───── Material provided
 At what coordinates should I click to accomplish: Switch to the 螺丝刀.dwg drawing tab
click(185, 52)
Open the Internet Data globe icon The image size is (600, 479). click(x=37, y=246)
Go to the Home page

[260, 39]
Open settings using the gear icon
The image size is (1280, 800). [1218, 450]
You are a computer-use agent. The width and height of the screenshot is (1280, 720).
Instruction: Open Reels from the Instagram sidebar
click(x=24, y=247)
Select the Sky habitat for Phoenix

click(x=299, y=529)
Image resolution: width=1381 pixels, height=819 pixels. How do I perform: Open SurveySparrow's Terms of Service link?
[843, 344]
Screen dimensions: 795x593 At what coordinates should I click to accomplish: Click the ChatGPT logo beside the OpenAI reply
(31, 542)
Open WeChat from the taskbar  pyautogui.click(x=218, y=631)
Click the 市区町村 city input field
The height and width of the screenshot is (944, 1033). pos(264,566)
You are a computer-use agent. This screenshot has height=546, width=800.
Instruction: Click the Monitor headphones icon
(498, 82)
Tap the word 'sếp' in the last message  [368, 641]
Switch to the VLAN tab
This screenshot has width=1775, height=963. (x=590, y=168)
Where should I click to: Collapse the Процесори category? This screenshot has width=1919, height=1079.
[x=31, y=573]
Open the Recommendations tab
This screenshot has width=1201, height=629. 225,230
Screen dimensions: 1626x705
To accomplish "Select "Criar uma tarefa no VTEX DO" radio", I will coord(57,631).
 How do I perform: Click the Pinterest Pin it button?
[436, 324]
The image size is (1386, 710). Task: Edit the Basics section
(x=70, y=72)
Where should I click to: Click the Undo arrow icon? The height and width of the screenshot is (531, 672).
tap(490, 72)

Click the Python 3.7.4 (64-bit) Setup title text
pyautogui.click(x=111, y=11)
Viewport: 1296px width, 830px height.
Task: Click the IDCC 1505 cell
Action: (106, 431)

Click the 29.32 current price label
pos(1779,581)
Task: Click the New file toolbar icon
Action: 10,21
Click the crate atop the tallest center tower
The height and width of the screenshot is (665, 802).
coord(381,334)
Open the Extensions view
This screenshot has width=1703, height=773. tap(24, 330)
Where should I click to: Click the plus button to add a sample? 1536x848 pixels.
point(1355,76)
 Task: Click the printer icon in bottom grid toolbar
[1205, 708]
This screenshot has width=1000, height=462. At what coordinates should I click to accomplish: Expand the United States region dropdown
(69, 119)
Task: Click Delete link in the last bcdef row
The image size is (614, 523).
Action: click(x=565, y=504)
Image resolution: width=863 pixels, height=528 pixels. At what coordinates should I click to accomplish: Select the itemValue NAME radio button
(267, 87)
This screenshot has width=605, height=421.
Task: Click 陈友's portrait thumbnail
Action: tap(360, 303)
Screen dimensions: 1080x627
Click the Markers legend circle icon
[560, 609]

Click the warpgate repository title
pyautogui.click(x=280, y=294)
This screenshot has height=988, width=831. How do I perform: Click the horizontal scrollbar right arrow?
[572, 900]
──────────
Please output the complete data exactly.

## Exercise solution
 At what coordinates should I click to accomplish: Switch to the 螺丝刀.dwg drawing tab
click(185, 52)
Open the Internet Data globe icon The image size is (600, 479). click(x=37, y=246)
Go to the Home page

[260, 39]
Open settings using the gear icon
The image size is (1280, 800). [1218, 450]
You are a computer-use agent. The width and height of the screenshot is (1280, 720).
Instruction: Open Reels from the Instagram sidebar
click(x=24, y=247)
Select the Sky habitat for Phoenix

click(x=299, y=529)
Image resolution: width=1381 pixels, height=819 pixels. How do I perform: Open SurveySparrow's Terms of Service link?
[843, 344]
Screen dimensions: 795x593 At what coordinates should I click to accomplish: Click the ChatGPT logo beside the OpenAI reply
(31, 542)
Open WeChat from the taskbar  pyautogui.click(x=218, y=631)
Click the 市区町村 city input field
The height and width of the screenshot is (944, 1033). pos(264,566)
You are a computer-use agent. This screenshot has height=546, width=800.
Instruction: Click the Monitor headphones icon
(498, 82)
Tap the word 'sếp' in the last message  [368, 641]
Switch to the VLAN tab
This screenshot has width=1775, height=963. (x=590, y=168)
Where should I click to: Collapse the Процесори category? This screenshot has width=1919, height=1079.
[x=31, y=573]
Open the Recommendations tab
This screenshot has width=1201, height=629. 225,230
Screen dimensions: 1626x705
To accomplish "Select "Criar uma tarefa no VTEX DO" radio", I will coord(57,631).
 How do I perform: Click the Pinterest Pin it button?
[436, 324]
The image size is (1386, 710). Task: Edit the Basics section
(x=70, y=72)
Where should I click to: Click the Undo arrow icon? The height and width of the screenshot is (531, 672).
tap(490, 72)

Click the Python 3.7.4 (64-bit) Setup title text
pyautogui.click(x=111, y=11)
Viewport: 1296px width, 830px height.
Task: Click the IDCC 1505 cell
Action: (106, 431)

Click the 29.32 current price label
pos(1779,581)
Task: Click the New file toolbar icon
Action: 10,21
Click the crate atop the tallest center tower
The height and width of the screenshot is (665, 802).
coord(381,334)
Open the Extensions view
This screenshot has width=1703, height=773. tap(24, 330)
Where should I click to: Click the plus button to add a sample? 1536x848 pixels.
point(1355,76)
 Task: Click the printer icon in bottom grid toolbar
[1205, 708]
This screenshot has width=1000, height=462. At what coordinates should I click to accomplish: Expand the United States region dropdown
(69, 119)
Task: Click Delete link in the last bcdef row
The image size is (614, 523).
Action: click(x=565, y=504)
Image resolution: width=863 pixels, height=528 pixels. At what coordinates should I click to accomplish: Select the itemValue NAME radio button
(267, 87)
This screenshot has width=605, height=421.
Task: Click 陈友's portrait thumbnail
Action: tap(360, 303)
Screen dimensions: 1080x627
Click the Markers legend circle icon
[560, 609]

Click the warpgate repository title
pyautogui.click(x=280, y=294)
This screenshot has height=988, width=831. How do I perform: Click the horizontal scrollbar right arrow?
[572, 900]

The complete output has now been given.